The first graph shows the evolution and average annual inflation over the period 1924-2023. The three highest annual inflation rates and the years in which they occurred are also marked. There is no consumer inflation going back to the early years of the Republic. Instead, the graph shows annual changes in the price index known as the ‘GDP deflator’. It represents the average inflation in any given year. You can roughly think of it as the average of producer inflation and consumer inflation. The average inflation over a hundred years is 23.6 percent.
The periods of the Great Depression and the Second World War create a lot of ‘noise’ in the series, in technical terms. Or the signal is too scratchy, as it was in the old days of the old radio. Let me shorten the period: The second graph shows annual consumer inflation and its average for each month between 1983 and 2023. This time the average is higher: 39.3 percent. If these high inflation rates were behind us and we had been living with low single-digit inflation rates for a while, we would just see it as an unpleasant memory of the past. This is not the case. Unfortunately, since 2017, inflation has been in double digits again and has been rising for the last three years. In 2022, the second-highest inflation of the first century (considering yearly averages) is observed.

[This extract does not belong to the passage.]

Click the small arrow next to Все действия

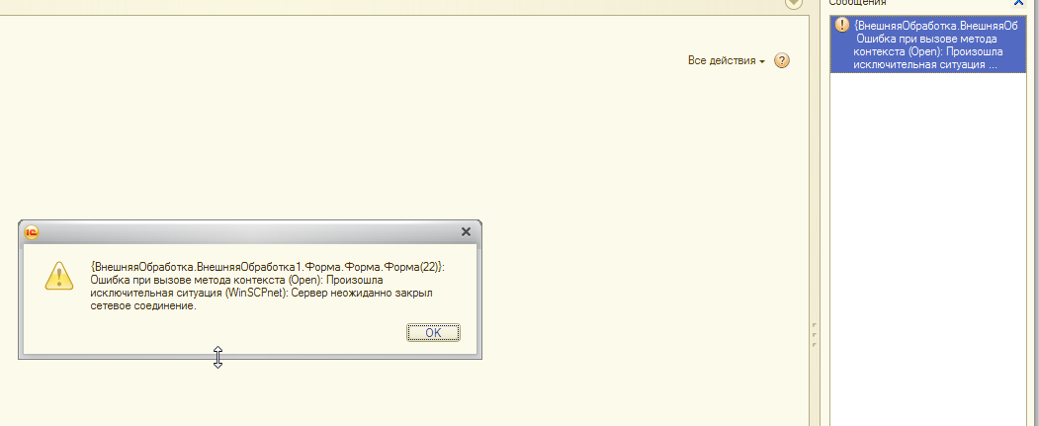click(762, 61)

Why is this so? The short answer is that there is no will to reduce inflation; it is not in the interest of the influential and the authorities. As the agenda permits, I will pursue this question for a while, albeit intermittently. I will discuss why and possibly to what ends the fragilities that spiked inflation in the past were created. I think it will be ‘fun’.

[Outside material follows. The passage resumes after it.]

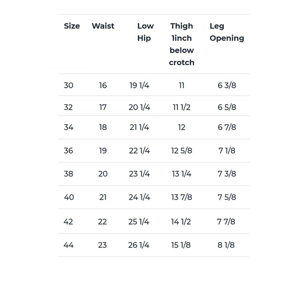Click waist value 19 for size 36

(x=103, y=151)
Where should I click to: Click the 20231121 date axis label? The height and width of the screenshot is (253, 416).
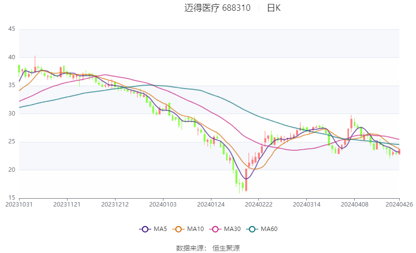67,205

Let me start with the ‘obvious’ one, i.e. the motive of letting markets to rally. Most of the other motives ultimately lead to the desire to increase the growth rate. We mortal economists know well that policies that try to increase the growth rate in a period above the potential growth rate by increasing aggregate demand lead to significant imbalances in the economy. You can raise the growth rate above the potential growth rate for a few years – for example, by having the banks open up credit at full throttle – but the end result will be disappointing. Because inflation and the current account deficit will rise. If domestic demand is accelerated by rapid credit expansion, financial vulnerabilities also increase. After a while, the problems created lead to growth below potential.

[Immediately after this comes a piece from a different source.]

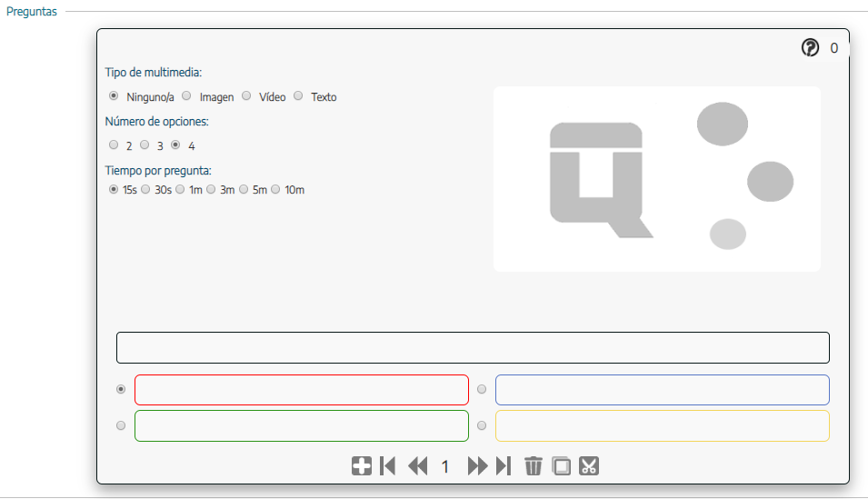868x499 pixels.
Task: Select Texto multimedia type
Action: 298,95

In the 1983-2023 period, Turkey’s average GDP per capita growth rate is 3 percent, which can roughly be taken as the potential growth rate. A parenthesis: Our potential growth rate is probably lower now due to the lack of productivity growth in recent years, but there is no precise measurement. Let’s assume 3 percent. The right thing to do is to try to raise the potential growth rate. But if there are elections coming up, who will try to increase the potential? Because it requires long-term work. For example, you need to raise the skill level of the labor force. Who knows how many years it will take. And success is not guaranteed. In this case, it is necessary to start ‘result-oriented’ work as soon as possible.